Friday / May 23
XPerience Chicago, an ORCSA program dedicated to providing cheap opportunities for students to explore the city’s cultural life, takes us down to Avenue Q tonight. It’s a hit Broadway show about raunchy puppets living on the edge of Manhattan. Think Rent but without the AIDS gravitas dampening the laughter. (Cadillac Palace Theatre, 151 West Randolph Street, 7:30 p.m., $10)

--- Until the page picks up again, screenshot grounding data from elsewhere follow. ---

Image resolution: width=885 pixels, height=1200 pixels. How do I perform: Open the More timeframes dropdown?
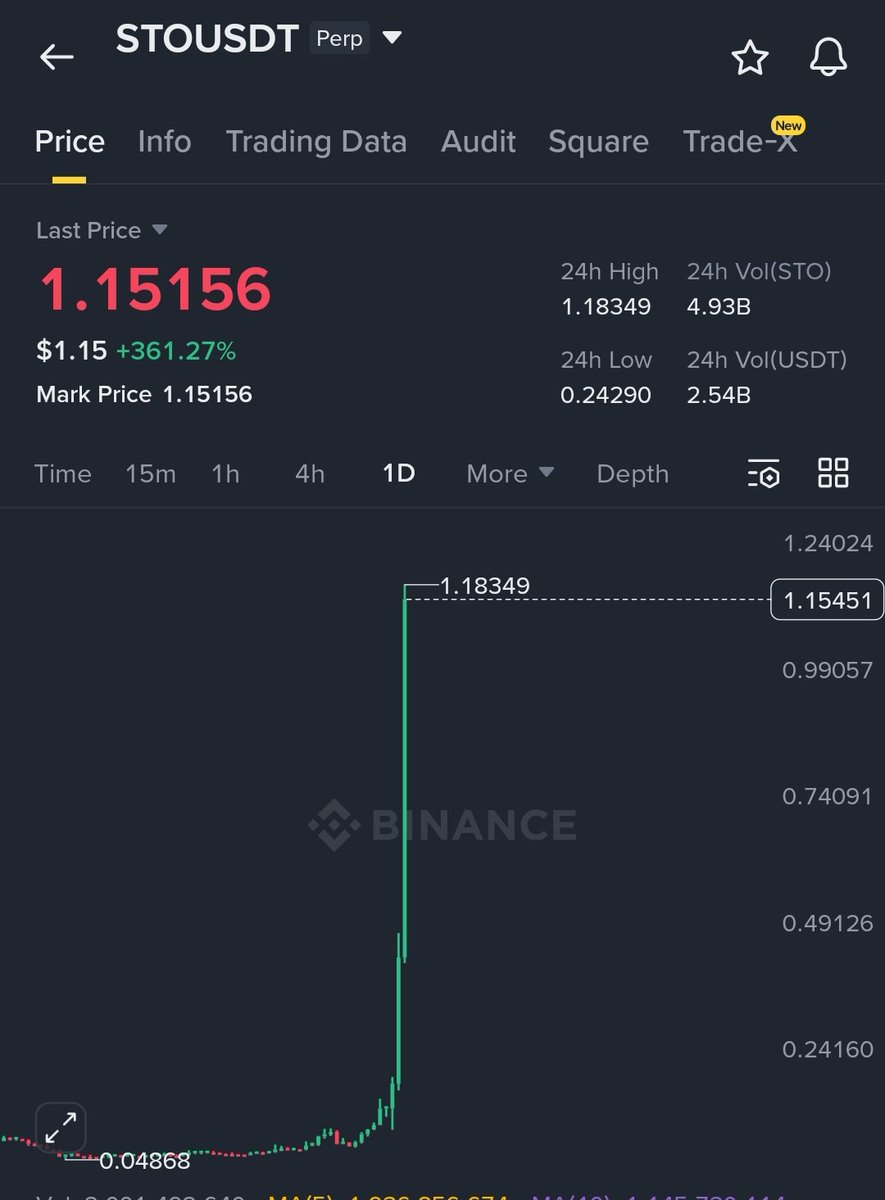[510, 473]
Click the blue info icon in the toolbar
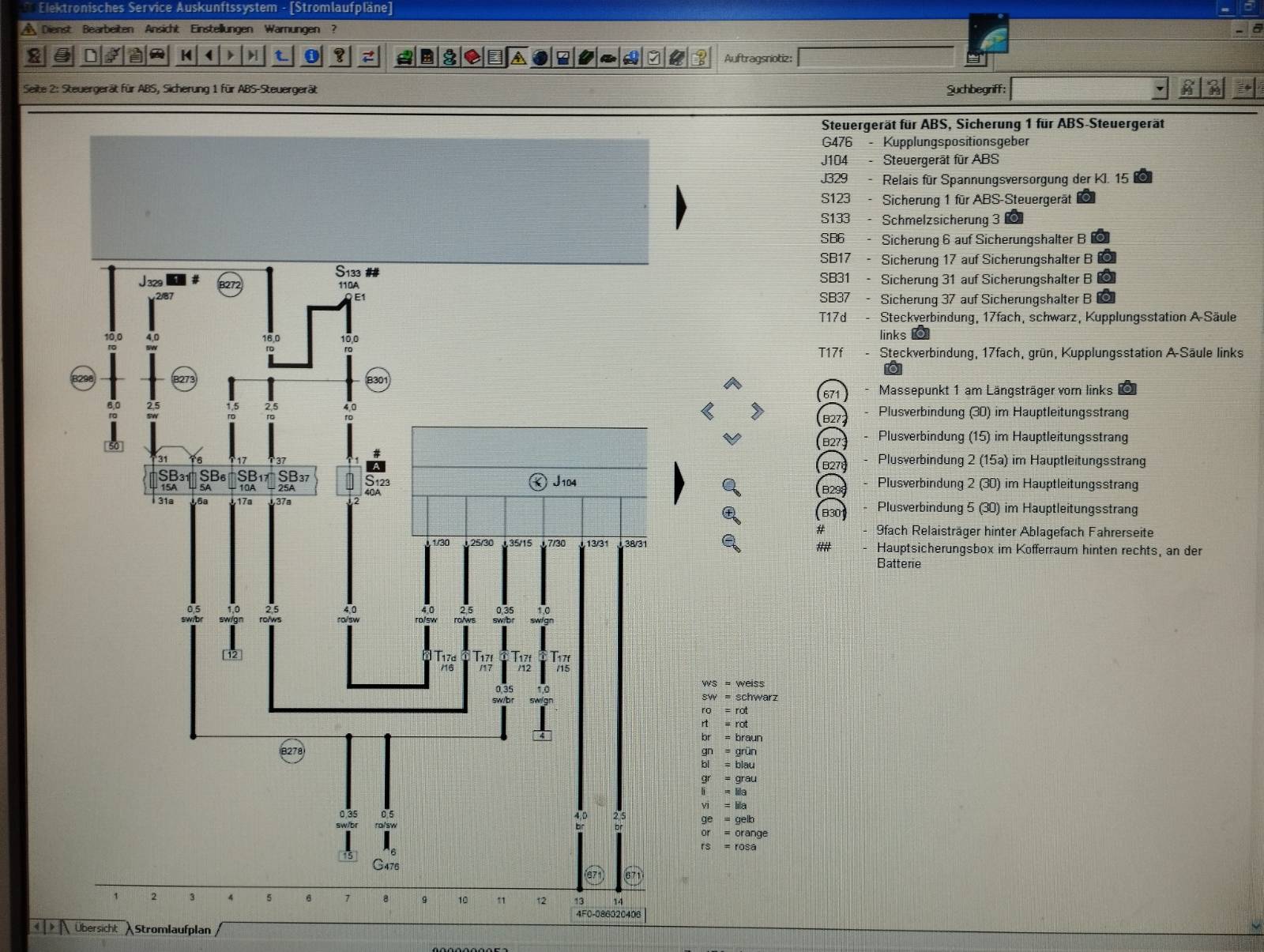 point(312,56)
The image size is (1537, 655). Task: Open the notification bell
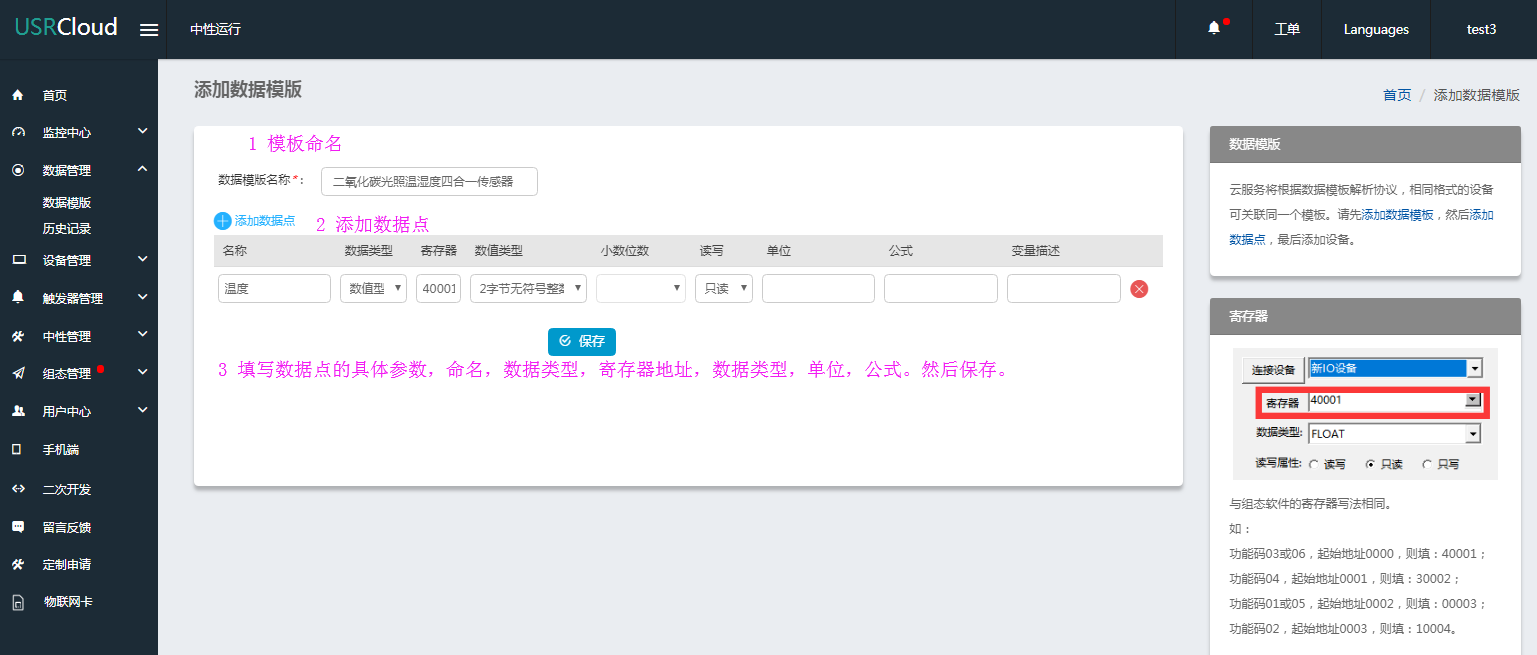[x=1214, y=29]

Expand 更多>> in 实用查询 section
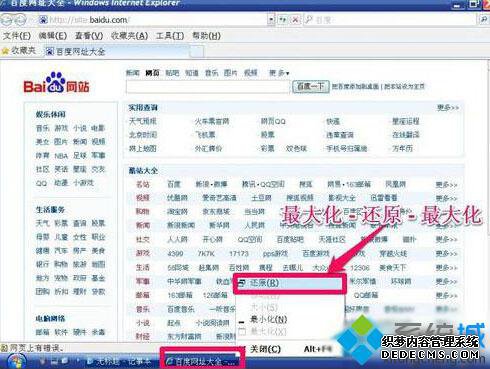[448, 108]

Brand new works by University of Chicago graduate student composers get a world-class premiere featuring Contempo’s famous artists-in-residence, eighth blackbird and the Pacifica Quartet. Cliff Colnot conducts this performance at Roosevelt University’s Ganz Hall. (430 South Michigan Avenue, 7th floor, 7:30 p.m., free)
Saturday / May 24
Leslie Lee’s Tony-nominated The First Breeze of Summer dramatizes the life and loves of a black matriarch who, one hot June day, reflects on her youth and romances while the simmering contretemps between her husband and sons comes to a boil. (Court Theatre, 8 p.m., $10 for students)
Sunday / May 25
Nosferatu, an almost mythical film adaptation of Bram Stoker’s Dracula made by a financially insolvent Weimar studio, has survived many decades of obscurity in pirated copies screened in darkened apartments to a few pale, transfixed initiates. Daniel Sefik provides piano accompaniment. (Max Palevsky Cinema, 7:00 p.m., $5)
Monday / May 26
Mary Ellen Bute was a pioneering abstract filmmaker who, late in her career, set out to create an adaptation of James Joyce’s infamously dense Finnegan’s Wake. Over two years in the making, her Passages from Finnegan’s Wake captures the surreal, allusive quality of Joyce’s prose in striking images and compelling acting. (Max Palevsky Cinema, 7:00 p.m., $5)
Tuesday / May 27
John French Sloan’s classic impressions of New York helped define the city’s image in the public imagination—and launched the Ashcan School of realism. The Smart Museum of Art’s exhibition, Seeing the City: Sloan’s New York, brought together by the Delaware Art Museum, culls material from 1900 to 1930 in order to show just how much Sloan’s highly personal vision of New York differed from the New York of his day. (Smart Museum, 10 a.m. to 4 p.m., free)
Wednesday / May 28
Dare to indulge in some idol worship, again at the Smart Museum, at their new exhibition entitled Idol Anxiety. The show explores various conflicting attitudes towards sacred objects from the Mesopotamian tradition, through the classical era, and on to the Italian Renaissance. (Smart Museum, 10 a.m. to 4 p.m., free)
Thursday / May 29
A U of C graduate and Illinois native, Kalisha Buckhanon made a splash with her first novel, Upstate, which garnered a truckload of awards. Now she’s back with Conception, about a black girl growing up in 1992 Chicago who receives a much-needed injection of hope when her free-spirited aunt saunters into her life. She’ll be reading passages from the novel in an event hosted by the Center for Gender Studies. (5733 South University Avenue, 12:30 p.m., free)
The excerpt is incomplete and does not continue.